I use my hands to wall off my list like it’s the damn nuclear codes. “What are you doing here?” I demand.
He raises an eyebrow. “It’s a coffee shop, Elle. What do you think I’m doing here?”
I eye his espresso cup with disdain, and he notices.
“Is there something wrong with my choice in coffee?”
“Yes.”
He takes a seat that I certainly did not offer, and I close the notebook. “Explain.”
“It’s the worst thing you could have possibly ordered.”
He frowns. “Is it?”
I nod. “You might as well drink a 5-hour Energy or something. There’s no milk, no foam. What’s the point?” I say, then open my laptop, pretending like I’m actually going to start writing.
He slowly pushes my screen down so he can meet my eyes, and my chest feels unexplainably tight. “Elle,” he says, very slowly, callused fingers still curled around the top of my laptop. “You are a complete snob.”
I bristle. “And you are a complete menace . What do you want?”
“Who are you?” His eyes are clear. Sincere.
“I’m Elle, your neighbor,” I grumble, “unfortunately.”

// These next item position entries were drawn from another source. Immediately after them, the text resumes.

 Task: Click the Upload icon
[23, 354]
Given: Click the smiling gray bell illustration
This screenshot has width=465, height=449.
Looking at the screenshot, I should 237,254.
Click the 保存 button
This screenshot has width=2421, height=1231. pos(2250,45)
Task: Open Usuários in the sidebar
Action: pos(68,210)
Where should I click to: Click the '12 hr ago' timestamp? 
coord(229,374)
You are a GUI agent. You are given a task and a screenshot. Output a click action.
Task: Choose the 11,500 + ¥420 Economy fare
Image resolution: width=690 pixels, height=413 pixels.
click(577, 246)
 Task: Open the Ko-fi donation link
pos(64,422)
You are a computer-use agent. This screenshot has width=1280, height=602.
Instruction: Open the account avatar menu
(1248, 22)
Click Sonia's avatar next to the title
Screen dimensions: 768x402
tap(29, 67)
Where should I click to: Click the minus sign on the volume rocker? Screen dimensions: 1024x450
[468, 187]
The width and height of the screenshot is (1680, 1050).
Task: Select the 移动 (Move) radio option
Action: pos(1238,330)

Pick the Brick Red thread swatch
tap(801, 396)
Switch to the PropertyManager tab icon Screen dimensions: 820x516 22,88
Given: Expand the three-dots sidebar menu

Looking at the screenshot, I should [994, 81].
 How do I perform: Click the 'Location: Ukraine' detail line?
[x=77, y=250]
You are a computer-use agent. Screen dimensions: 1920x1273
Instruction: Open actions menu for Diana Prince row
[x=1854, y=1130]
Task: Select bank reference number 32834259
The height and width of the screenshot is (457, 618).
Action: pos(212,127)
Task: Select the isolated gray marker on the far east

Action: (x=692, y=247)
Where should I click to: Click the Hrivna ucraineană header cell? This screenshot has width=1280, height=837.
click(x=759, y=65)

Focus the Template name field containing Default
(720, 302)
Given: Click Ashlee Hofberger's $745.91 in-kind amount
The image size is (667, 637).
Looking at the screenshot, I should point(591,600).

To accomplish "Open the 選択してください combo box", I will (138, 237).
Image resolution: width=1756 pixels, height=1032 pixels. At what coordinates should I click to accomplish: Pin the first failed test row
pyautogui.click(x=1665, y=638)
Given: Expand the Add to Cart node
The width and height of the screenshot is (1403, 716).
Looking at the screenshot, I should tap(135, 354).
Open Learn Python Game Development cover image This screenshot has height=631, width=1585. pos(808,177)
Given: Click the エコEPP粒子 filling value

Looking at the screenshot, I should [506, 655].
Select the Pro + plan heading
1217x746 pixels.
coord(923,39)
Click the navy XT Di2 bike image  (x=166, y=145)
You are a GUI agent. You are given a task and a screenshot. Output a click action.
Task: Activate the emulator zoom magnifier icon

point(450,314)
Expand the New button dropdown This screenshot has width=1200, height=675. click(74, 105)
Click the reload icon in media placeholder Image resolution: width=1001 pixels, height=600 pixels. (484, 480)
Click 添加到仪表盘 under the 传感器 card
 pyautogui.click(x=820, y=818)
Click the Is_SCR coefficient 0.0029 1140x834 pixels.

He presses his hands upon the table, and they’re big hands. I’m staring. I’m unbelievable. He nods. “That, I know. What else?”
“What do you mean, what else?”
He shrugs. “What do you do? Why are you here? Why do you have three beverages in front of you?”
Through gritted teeth, I say, “I write. I’m house-sitting for the summer. And the latte is for energy, the water is for hydration, and the hot chocolate is for fun.”
He nods. “Interesting. Tell me more.”
“No.”
“Why not?”
I answer with complete honesty, because what do I care what this person I spent hours hate-writing about a few nights ago thinks of me? “Because I don’t know you, and I’m almost certain I don’t want to.”
He sits back in his chair. Nods. Doesn’t look deterred in the slightest. “You know, I could find out everything about you with a few strokes of my keyboard. I’m being polite by asking.”
“Because you’re a stalker?”
“Because I have access to basic internet.”
A slow smile forms on my face. What he doesn’t know is he’s talking to someone who lives her life under an alias. Someone who has scrubbed the internet clean of her presence. Someone who doesn’t have social media.
“Is that so?” I say. “Good. Google away. Find out everything about me.”
I force my laptop back up, erasing his face, and pretend to start writing. It’s only when I hear the scrape of a chair and footsteps that I know he’s finally left me alone.